In Seymour Whyte Constructions Pty Ltd v Ostwald Bros Pty Ltd (in liq,) the NSW Court of Appeal responded to each of the above points raised by the Victoria Court of Appeal as follows:

f. The idea that cash flow problems cease to be a concern for a company in liquidation fails to take into account the express power of a liquidator to trade on a business if it required for the beneficial disposal of the business. The claimant in liquidation may need a progress payment from the paying party to ensure that it can continue to trade the business and perform its rights under the contract. In addition, payment of a progress payment may enable a company in liquidation to discharge its few remaining obligations under the contract potentially entitling it to payment and possibly any security held;

g. A company wound up because it is alleged that it is insolvent may ultimately be found to have a surplus of assets over liabilities. It is not correct to suggest that creditors of a company in liquidation can never expect a full return of the amounts owed to them;

h. In the present case, Seymour Whyte refused to pay the Scheduled Amount prior to the liquidation despite stating that it proposed to do so. Had the Scheduled Amount been paid in accordance with the Security of Payment legislation, then Seymour Whyte's only remedy would have been to lodge a proof of debt and the notionally "interim" payment could well have been effectively final. The Court noted that Seymour Whyte was only able to make this argument because it had not paid the Scheduled Amount as agreed. In those circumstances the court refused to reward Seymour Whyte for delaying a progress payment; and

i.

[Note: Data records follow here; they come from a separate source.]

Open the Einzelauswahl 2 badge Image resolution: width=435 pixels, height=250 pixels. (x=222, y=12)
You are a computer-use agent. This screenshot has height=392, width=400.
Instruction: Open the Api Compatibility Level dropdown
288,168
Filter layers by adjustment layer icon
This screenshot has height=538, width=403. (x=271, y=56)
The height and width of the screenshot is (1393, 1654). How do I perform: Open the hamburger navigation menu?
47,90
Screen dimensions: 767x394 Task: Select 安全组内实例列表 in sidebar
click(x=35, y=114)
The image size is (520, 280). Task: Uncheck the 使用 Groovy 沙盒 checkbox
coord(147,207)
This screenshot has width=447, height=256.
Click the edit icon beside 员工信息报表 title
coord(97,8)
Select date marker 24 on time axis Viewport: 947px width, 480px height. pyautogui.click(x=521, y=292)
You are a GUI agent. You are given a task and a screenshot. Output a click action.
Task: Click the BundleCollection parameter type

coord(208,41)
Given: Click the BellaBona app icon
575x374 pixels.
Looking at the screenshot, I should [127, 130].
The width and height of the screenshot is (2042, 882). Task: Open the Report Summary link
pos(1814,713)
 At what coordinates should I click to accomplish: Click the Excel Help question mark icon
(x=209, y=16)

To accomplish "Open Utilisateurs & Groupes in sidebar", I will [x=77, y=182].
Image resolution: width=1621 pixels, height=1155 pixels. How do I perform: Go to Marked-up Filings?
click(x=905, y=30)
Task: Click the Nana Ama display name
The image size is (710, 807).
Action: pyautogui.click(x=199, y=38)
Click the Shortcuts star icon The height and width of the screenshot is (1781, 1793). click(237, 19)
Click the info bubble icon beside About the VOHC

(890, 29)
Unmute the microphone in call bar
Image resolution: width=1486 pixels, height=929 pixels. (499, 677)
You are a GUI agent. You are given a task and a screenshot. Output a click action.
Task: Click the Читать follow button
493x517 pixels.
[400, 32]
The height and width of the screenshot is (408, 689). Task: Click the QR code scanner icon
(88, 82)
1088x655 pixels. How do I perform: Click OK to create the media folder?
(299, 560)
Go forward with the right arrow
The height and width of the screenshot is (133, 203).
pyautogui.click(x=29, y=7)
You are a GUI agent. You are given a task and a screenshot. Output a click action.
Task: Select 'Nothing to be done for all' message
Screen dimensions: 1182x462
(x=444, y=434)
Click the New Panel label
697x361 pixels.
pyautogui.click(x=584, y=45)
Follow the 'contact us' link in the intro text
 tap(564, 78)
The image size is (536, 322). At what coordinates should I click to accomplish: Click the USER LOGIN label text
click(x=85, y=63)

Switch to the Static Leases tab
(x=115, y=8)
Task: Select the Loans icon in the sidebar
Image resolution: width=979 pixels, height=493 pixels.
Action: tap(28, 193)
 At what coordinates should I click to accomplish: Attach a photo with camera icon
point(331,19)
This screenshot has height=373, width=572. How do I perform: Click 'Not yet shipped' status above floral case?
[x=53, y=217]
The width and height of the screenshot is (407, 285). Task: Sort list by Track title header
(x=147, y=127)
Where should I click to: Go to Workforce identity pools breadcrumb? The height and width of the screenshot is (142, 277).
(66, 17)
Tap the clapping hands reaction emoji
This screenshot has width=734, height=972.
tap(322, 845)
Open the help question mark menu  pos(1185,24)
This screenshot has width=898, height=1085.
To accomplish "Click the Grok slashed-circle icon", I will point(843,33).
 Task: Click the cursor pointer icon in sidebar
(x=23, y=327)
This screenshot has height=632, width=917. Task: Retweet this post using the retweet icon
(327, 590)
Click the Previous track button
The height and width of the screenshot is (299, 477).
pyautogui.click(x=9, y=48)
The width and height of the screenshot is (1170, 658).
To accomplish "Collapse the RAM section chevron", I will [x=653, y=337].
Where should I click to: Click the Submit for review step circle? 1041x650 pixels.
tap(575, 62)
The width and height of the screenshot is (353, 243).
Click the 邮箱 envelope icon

Section 553C of the Corporations Act 2001 (Cth) provides a mechanism to alleviate the unfairness by ensuring a right of set-off.

In those circumstances the New South Wales Court of Appeal reached the conclusion that the decision of the Victorian Court of Appeal in Façade was plainly wrong and should not be followed.

It should be noted that the NSW government has approved changes to Security of Payment legislation which come into force on a date in 2019 which will prevent a company in liquidation from serving a payment claim or taking actions to enforce it, including by making an application for adjudication or attempting to enforce an adjudication determination.3

2. Where does this leave other jurisdictions?

Victorian courts are now placed in the difficult position of being obliged to follow a binding Victorian Court of Appeal decision in circumstances which the New South Wales Court of Appeal has pronounced to be plainly wrong.

The NSW decision will be of more long term relevance in other jurisdictions where there is no plan to introduce amendments to prevent reliance on the Security of Payment legislation during liquidation. In those States and Territories the consequences of the case may be less clear.

In Queensland the competing views of NSW and Victorian judges to date have received limited judicial consideration. However, the recently commenced Building Industry Fairness (Security of Payment) Act 2017 (QLD) has already replaced the language upon which the Victorian courts relied heavily in reaching the outcome in the Façade decision. This suggests it is more likely that the NSW position will be followed in Queensland at least.

In December 2017 Jon Murray AM presented his review of Security of Payments legislation throughout Australia to the Minister for Small and Family Business (Murray Review). Whilst the Murray Review recommended harmonisation of Security of Payment legislation generally, it made a specific recommendation that such legislation should not apply in a liquidation scenario.4 This recommendation informed the NSW amendment referred to above.

As a consequence of the above there is a degree of uncertainty as to how this case will be viewed in other jurisdictions. If you are the respondent the uncertainty is good news and may give you the leverage to negotiate a better outcome with the liquidator.


1 [2019] NSWCA 11
2 [2016] VSCA 247
3 Building and Construction Industry Security of Payment Amendment Bill 2018 (NSW) s 32B(1).
4 Jon Murray, 'Review of Security of Payment Laws' (Report, Department of Jobs and Small Business, 2017) 119, Recommendation 10.